Data shown ▸

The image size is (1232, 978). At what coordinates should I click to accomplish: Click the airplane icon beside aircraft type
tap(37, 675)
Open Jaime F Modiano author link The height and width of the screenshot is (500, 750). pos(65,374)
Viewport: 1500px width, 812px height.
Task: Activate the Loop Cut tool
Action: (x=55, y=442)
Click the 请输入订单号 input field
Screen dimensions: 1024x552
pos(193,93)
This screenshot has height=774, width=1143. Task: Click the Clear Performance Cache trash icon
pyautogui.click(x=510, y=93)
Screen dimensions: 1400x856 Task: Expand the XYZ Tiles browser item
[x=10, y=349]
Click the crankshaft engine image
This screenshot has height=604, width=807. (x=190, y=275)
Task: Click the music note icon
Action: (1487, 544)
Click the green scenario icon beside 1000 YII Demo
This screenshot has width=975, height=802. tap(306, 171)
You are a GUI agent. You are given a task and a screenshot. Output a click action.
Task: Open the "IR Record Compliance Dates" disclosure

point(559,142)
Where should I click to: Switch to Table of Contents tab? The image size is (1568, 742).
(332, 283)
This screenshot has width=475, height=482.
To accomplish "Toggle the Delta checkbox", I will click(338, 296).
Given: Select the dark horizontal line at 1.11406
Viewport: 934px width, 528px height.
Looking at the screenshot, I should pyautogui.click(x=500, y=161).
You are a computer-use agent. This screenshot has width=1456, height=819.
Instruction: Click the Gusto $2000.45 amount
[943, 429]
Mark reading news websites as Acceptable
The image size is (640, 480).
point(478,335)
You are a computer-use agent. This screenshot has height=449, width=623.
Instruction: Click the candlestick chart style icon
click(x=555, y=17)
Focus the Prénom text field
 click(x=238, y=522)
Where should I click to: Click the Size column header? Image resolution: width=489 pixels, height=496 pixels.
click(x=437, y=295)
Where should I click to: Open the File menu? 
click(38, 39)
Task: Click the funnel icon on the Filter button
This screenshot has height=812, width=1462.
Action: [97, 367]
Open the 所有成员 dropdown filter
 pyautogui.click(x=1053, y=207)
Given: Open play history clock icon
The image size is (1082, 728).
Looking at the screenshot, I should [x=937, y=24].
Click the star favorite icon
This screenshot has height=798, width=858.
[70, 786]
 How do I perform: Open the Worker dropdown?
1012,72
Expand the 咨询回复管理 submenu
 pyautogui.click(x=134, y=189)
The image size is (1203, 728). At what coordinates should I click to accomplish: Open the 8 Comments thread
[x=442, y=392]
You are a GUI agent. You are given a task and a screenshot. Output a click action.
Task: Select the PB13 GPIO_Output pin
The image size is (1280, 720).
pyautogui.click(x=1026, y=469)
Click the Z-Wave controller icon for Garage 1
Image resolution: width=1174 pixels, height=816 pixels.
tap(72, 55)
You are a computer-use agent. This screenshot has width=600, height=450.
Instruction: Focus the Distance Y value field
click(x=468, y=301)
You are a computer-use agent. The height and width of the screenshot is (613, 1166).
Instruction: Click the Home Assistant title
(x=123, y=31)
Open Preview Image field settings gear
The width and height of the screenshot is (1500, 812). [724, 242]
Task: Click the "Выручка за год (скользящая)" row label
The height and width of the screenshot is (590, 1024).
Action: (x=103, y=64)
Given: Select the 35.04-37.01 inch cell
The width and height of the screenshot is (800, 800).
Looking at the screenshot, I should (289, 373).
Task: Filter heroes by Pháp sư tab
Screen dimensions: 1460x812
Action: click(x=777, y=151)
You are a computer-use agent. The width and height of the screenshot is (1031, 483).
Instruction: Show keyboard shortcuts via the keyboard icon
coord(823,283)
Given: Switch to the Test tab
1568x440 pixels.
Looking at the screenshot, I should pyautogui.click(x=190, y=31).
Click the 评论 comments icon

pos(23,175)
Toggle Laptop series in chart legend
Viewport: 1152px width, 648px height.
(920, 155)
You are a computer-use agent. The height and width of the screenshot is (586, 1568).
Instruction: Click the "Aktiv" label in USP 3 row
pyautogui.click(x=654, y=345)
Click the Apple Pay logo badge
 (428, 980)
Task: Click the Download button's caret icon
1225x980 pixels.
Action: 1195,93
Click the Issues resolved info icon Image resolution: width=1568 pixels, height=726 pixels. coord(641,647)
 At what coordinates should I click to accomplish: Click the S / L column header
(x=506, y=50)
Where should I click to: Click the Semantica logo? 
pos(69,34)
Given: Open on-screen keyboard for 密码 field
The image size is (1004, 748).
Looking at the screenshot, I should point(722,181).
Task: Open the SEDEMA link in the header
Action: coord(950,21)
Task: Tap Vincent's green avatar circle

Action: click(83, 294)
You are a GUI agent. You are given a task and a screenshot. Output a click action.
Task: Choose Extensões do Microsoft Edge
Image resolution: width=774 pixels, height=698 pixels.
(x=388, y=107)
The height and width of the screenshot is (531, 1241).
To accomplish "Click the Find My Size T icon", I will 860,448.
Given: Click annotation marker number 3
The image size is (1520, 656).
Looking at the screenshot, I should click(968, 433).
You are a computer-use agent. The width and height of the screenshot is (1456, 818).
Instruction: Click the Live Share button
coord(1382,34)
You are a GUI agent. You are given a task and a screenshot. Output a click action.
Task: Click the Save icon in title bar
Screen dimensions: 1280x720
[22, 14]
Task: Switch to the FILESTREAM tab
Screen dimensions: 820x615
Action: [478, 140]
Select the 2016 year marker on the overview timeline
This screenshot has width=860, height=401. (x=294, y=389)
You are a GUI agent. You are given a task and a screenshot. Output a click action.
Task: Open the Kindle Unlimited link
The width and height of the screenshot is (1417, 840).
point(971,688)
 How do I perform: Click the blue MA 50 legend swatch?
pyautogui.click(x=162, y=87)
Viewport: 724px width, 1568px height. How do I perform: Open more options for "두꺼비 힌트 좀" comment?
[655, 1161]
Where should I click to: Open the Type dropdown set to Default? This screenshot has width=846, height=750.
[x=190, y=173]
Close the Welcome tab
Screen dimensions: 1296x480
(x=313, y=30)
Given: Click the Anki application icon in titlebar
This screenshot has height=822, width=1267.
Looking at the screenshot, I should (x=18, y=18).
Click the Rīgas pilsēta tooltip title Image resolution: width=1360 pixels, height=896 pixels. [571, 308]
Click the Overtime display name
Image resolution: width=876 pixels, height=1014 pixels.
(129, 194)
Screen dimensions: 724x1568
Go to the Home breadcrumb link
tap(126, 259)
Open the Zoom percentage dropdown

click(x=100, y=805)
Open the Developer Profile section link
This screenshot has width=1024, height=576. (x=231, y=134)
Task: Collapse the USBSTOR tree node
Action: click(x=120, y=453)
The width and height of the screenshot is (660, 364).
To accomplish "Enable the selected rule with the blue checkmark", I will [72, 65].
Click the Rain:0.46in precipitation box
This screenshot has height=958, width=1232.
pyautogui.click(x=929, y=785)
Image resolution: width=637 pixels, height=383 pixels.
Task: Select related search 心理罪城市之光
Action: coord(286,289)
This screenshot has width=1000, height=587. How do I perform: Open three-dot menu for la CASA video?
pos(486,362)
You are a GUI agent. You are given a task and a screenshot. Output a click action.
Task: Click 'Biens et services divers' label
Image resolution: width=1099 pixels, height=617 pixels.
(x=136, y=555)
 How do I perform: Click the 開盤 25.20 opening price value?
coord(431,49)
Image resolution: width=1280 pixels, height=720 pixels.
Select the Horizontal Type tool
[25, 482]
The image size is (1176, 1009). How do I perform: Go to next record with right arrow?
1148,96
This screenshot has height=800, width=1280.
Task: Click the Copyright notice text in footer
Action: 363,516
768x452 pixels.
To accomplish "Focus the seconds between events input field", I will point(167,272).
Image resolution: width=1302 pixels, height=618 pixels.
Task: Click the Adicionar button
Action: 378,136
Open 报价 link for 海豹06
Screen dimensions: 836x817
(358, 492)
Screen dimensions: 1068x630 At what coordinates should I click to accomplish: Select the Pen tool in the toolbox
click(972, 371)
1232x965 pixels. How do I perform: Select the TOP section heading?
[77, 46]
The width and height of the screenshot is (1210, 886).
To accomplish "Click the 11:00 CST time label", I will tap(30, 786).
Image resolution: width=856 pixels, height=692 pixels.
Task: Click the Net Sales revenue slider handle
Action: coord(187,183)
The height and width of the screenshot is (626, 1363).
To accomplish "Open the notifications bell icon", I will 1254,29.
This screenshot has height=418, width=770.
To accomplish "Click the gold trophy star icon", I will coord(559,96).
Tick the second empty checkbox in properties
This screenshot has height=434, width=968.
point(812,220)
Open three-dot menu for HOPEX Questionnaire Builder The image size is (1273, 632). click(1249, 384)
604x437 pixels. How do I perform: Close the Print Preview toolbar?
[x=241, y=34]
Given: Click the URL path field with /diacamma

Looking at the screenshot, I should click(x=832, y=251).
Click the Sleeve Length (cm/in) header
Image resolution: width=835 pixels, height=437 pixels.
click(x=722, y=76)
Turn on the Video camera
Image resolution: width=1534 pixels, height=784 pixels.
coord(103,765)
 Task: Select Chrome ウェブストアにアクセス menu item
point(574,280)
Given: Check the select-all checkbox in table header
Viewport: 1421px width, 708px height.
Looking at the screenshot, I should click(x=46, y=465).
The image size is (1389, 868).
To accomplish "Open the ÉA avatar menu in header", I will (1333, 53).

Work order ▸ Please show every line of the entries above that contains the word "computer".

Exercise answer ▸
You are a computer-use agent. This screenshot has width=1456, height=819.
You are a computer-use agent. This screenshot has height=449, width=623.
You are a computer-use agent. This screenshot has width=600, height=450.
You are a computer-use agent. The height and width of the screenshot is (613, 1166).
You are a computer-use agent. The width and height of the screenshot is (1031, 483).
You are a computer-use agent. The height and width of the screenshot is (586, 1568).
You are a computer-use agent. The width and height of the screenshot is (1456, 818).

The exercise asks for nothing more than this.